(Your instructions)
Copy the rows word for word, from the line with "Find the location of a" through the last row, including both ends.

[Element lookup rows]
-*-*-

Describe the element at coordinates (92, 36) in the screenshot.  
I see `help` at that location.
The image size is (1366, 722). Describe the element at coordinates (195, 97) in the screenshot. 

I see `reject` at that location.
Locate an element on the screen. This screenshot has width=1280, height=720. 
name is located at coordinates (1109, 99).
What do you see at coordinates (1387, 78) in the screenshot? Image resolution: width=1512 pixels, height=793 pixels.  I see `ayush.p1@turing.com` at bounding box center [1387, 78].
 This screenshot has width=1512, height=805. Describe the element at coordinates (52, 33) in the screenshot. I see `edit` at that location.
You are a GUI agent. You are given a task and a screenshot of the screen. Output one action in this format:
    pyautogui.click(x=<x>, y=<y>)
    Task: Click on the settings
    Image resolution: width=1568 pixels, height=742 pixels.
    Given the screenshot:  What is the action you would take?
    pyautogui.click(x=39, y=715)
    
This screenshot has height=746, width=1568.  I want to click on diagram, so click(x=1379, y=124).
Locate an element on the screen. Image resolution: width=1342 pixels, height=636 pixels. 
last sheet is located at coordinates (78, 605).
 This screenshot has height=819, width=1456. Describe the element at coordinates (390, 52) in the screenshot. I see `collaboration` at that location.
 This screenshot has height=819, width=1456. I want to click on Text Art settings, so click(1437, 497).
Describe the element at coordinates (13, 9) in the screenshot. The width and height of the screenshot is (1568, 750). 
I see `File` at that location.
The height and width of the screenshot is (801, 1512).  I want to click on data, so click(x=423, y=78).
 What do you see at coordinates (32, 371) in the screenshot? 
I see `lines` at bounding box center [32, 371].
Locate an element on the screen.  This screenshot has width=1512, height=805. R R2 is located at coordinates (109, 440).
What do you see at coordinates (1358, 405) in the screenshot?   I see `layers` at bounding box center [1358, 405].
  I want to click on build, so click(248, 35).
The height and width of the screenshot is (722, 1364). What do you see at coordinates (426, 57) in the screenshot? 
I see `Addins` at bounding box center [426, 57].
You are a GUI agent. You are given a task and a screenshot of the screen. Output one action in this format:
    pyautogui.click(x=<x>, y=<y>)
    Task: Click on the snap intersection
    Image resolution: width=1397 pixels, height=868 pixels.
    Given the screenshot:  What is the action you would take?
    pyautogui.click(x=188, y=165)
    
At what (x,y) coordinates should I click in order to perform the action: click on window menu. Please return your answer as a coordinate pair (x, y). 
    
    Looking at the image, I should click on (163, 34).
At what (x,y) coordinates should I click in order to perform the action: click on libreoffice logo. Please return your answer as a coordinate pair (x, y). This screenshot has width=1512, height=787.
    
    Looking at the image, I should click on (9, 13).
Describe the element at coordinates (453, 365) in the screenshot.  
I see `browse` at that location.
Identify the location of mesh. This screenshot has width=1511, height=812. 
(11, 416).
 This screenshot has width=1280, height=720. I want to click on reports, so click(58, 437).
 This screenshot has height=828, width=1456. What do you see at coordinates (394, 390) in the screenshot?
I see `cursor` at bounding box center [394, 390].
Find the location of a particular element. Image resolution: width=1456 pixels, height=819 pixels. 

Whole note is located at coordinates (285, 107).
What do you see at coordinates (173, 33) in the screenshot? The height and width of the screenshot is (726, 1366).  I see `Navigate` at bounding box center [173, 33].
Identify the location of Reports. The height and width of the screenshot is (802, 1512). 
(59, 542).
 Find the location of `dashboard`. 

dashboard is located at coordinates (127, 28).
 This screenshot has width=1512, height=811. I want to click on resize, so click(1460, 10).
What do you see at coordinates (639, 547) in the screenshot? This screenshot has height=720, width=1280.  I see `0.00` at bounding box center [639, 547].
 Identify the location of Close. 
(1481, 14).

-*-*-

(Solution for this problem)
Find the location of a particular element. Image resolution: width=1456 pixels, height=819 pixels. 

Whole note is located at coordinates (285, 107).
What do you see at coordinates (173, 33) in the screenshot? The height and width of the screenshot is (726, 1366).  I see `Navigate` at bounding box center [173, 33].
Identify the location of Reports. The height and width of the screenshot is (802, 1512). 
(59, 542).
 Find the location of `dashboard`. 

dashboard is located at coordinates (127, 28).
 This screenshot has width=1512, height=811. I want to click on resize, so click(1460, 10).
What do you see at coordinates (639, 547) in the screenshot? This screenshot has height=720, width=1280.  I see `0.00` at bounding box center [639, 547].
 Identify the location of Close. 
(1481, 14).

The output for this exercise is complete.